___ DATA IN THIS EXERCISE

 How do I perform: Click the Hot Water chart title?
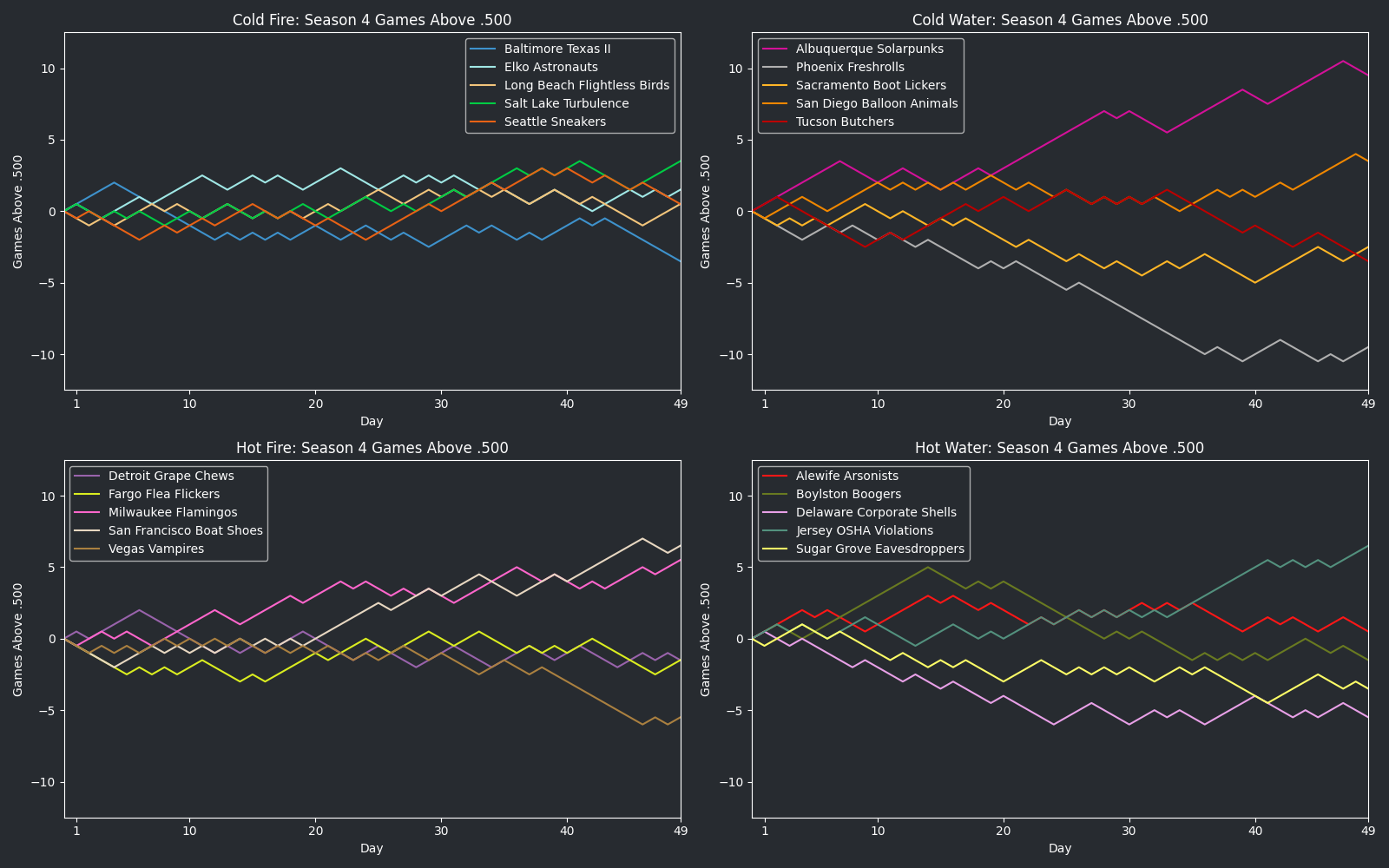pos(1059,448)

______
___ DATA IN THIS EXERCISE

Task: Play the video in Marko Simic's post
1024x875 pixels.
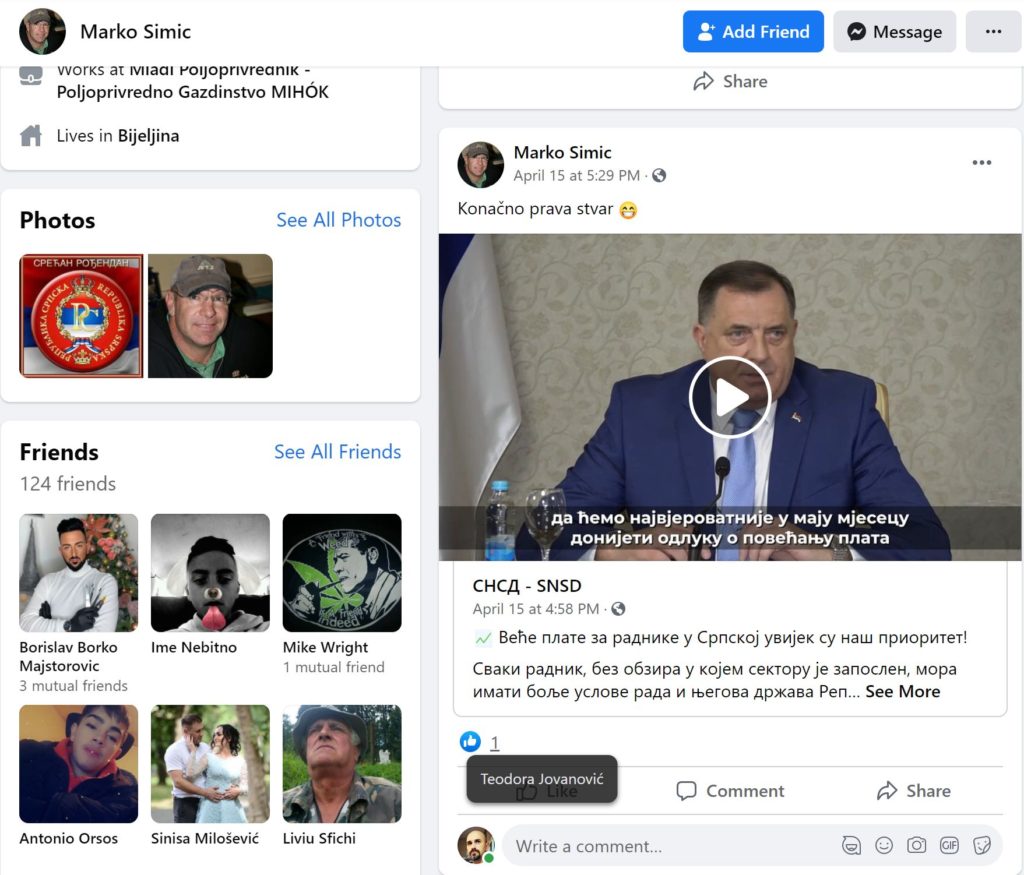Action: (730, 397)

______
___ DATA IN THIS EXERCISE

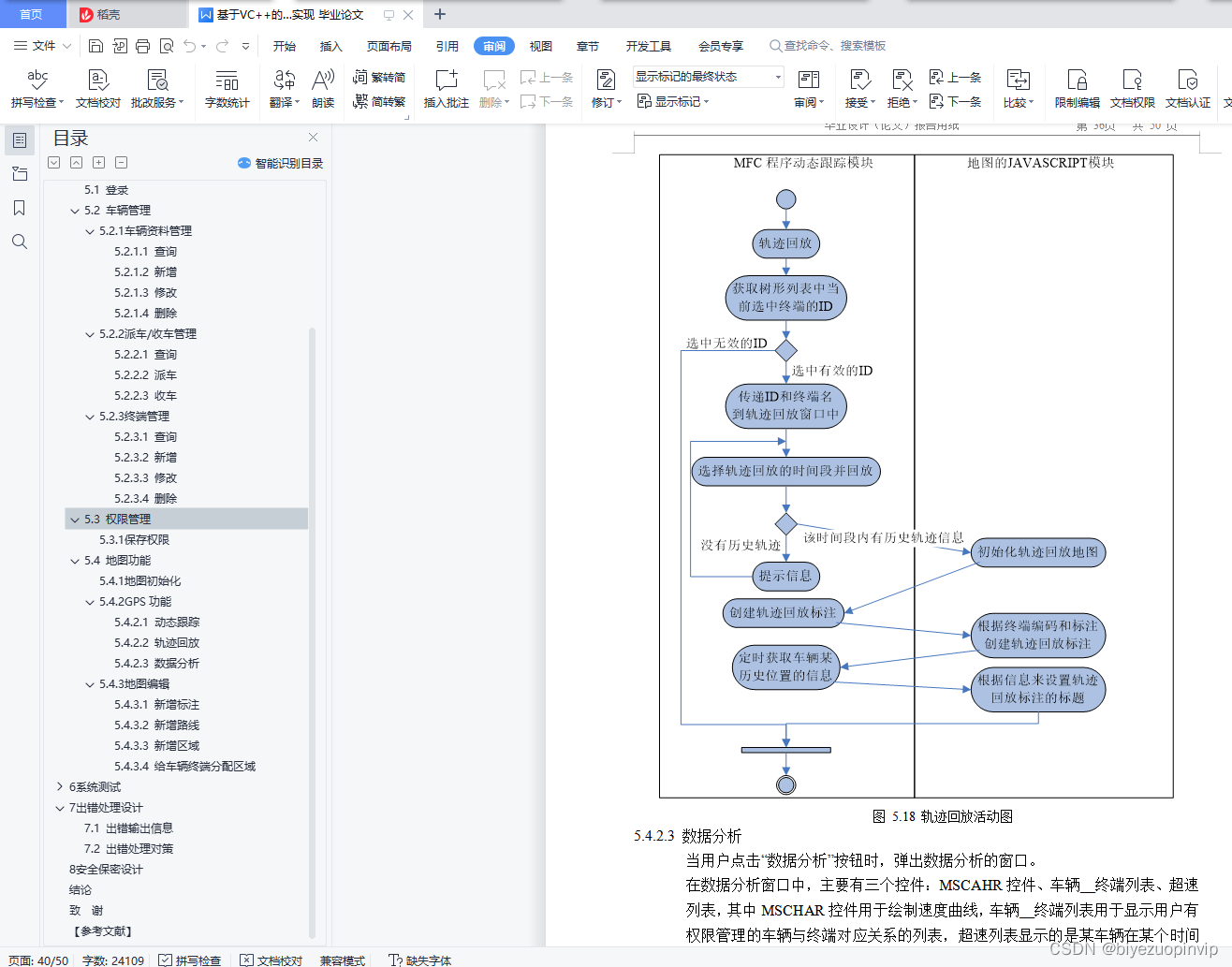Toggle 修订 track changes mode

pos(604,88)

______

EXERCISE BRIEF
Print the lines from the items above, starting with the one that contains "Task: Play the video in Marko Simic's post" and going on through the one that contains "Action: (730, 397)". Leave the pictures out.

ANSWER
Task: Play the video in Marko Simic's post
1024x875 pixels.
Action: (730, 397)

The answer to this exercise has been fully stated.